Students see the power of art therapy during visit to OSH
The instructions were simple, but the possible outcomes were limitless. Without using words, make a picture that finishes this sentence: "This is me; I am..."
For five minutes, 20 visiting students participated in the "directive" an exercise commonly used during art therapy sessions for patients at the Oregon State Hospital. In hurried silence, they worked on drawings that would be as unique as the artist creating them.
"It's personal, and I wanted them to experience what it might be like for somebody in an art therapy session," Pat Fording, the hospital's director of creative arts therapies, said of the exercise. "Patients begin to realize that they're not just making a product; they're communicating something about themselves."

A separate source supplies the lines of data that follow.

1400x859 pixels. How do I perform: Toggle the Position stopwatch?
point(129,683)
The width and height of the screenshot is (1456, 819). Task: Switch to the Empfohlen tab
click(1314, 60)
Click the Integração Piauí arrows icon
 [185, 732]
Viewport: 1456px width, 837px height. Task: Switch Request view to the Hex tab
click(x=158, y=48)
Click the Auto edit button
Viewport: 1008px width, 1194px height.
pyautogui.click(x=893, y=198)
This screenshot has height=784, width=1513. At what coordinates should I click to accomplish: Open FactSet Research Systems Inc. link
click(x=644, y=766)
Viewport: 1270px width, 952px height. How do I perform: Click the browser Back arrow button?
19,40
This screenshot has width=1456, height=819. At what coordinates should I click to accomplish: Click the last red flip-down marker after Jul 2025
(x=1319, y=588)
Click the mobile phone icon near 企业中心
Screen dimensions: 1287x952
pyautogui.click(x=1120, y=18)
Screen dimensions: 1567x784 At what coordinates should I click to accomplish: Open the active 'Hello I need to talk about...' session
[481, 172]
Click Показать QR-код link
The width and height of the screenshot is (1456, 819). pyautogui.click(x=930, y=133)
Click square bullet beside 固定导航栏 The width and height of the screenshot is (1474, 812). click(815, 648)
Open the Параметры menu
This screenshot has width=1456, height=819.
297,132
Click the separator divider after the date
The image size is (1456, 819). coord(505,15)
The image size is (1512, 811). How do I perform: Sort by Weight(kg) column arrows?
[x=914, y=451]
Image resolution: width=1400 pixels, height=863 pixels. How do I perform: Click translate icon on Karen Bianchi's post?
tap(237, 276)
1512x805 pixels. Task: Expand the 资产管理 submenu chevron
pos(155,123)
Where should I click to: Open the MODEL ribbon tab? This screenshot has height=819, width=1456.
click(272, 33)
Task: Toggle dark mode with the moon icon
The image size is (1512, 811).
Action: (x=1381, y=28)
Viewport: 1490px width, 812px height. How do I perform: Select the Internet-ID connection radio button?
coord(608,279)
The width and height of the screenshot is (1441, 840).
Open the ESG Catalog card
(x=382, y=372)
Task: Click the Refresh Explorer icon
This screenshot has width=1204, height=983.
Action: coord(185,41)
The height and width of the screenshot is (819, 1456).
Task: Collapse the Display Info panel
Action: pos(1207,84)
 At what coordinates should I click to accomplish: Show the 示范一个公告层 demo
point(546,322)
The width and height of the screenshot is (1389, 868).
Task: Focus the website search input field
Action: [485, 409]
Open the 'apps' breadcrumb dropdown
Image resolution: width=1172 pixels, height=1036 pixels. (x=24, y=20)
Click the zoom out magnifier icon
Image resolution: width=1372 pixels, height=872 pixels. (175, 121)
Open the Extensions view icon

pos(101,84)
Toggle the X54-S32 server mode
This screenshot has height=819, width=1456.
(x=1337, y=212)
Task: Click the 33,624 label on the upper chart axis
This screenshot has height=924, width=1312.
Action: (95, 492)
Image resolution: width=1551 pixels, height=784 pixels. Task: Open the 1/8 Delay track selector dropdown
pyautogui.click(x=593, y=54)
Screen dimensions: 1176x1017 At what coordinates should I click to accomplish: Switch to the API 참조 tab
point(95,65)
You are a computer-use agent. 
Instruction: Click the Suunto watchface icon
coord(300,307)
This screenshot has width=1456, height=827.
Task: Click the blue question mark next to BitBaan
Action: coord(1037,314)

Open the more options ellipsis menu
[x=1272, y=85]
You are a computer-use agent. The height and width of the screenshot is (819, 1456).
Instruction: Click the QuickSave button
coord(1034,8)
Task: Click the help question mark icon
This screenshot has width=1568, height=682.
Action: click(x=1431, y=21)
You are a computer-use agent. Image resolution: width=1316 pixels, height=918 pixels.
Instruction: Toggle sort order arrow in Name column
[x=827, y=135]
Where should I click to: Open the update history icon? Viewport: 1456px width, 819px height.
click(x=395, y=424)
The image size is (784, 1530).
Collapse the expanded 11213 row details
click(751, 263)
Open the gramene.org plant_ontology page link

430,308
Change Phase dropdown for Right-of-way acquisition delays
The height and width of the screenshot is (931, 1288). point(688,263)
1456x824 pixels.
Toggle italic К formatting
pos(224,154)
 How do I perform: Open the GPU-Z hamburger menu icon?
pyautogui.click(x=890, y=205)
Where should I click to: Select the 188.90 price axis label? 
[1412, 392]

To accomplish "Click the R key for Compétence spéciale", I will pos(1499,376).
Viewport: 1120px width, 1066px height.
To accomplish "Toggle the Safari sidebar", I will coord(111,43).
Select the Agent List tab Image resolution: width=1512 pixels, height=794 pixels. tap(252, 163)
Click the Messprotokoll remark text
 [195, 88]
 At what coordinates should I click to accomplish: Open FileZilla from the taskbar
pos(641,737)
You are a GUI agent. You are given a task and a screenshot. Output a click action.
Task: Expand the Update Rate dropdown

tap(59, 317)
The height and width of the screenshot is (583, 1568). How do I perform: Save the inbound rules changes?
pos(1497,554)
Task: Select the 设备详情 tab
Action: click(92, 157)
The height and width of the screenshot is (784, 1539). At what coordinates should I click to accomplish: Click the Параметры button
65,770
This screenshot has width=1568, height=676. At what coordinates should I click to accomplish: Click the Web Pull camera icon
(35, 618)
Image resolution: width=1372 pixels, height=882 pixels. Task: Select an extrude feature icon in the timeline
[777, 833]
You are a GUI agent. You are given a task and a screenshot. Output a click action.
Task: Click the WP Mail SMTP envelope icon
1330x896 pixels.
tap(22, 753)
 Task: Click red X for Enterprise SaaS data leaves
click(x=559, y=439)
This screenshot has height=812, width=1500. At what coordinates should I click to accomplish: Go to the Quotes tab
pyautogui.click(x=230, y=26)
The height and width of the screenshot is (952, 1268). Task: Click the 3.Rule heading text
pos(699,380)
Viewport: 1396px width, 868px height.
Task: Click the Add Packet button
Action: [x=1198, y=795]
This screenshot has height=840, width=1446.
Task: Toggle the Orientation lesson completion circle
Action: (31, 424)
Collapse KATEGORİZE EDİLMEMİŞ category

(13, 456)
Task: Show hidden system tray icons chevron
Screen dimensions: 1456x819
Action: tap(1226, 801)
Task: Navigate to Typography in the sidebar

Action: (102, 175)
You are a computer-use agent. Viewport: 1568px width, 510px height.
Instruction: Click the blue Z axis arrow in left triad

Fording's lecture and exercise came after Pacific Northwest College of Art instructor Hayley Barker reached out to the hospital to arrange the field trip. Barker's class combines key elements of psychology with the creation of artwork, and the idea of visiting the state hospital to further explore these topics seemed natural to her.
Principles of art therapy
At the Oregon State Hospital, art therapists use art media as part of the treatment process to make positive changes to a patient's behavior and thought processes. During both group and individual therapy sessions, patients use pastels, colored pencils, markers and other media, depending on the patient's needs and diagnosis.
Art therapy can address issues such as behavioral change, insight and self-awareness, coping and social skills, and a sense of safety and emotional containment.
Fording told the students that art therapy's primary focus is on the patient's thought processes, not the final product. She looks at signs such as shapes and color choice when examining a patient's work.
More than colors on paper
Fording showed the students examples of art created by one patient over a 10-week treatment period.
The patient, who had a history of violence and had been resistant to other types of therapy, responded very well to the art, Fording explained. The patient's initial paintings were disjointed with little color, and images appeared to be scattered randomly around the page. By the end of the therapy session, the patient was creating well-planned, colorful paintings that had obvious themes, and the patient's violent incidents had decreased dramatically.
Fording said she wanted to stress that art therapy is more than putting colors on paper. She said she hoped if the students took away just one thing from her lecture it would be a respect for the power art can have on an individual.
Barker said she thinks her students will keep that message in mind when creating their own work.
"There's no way any of us can go back and paint this weekend without thinking, 'why am I only using black,' or 'why am I not using color,' those sorts of things," Barker said. "It was a fabulous experience, and I think the information Pat shared with us is something my students will definitely reflect back on in their own studio practices."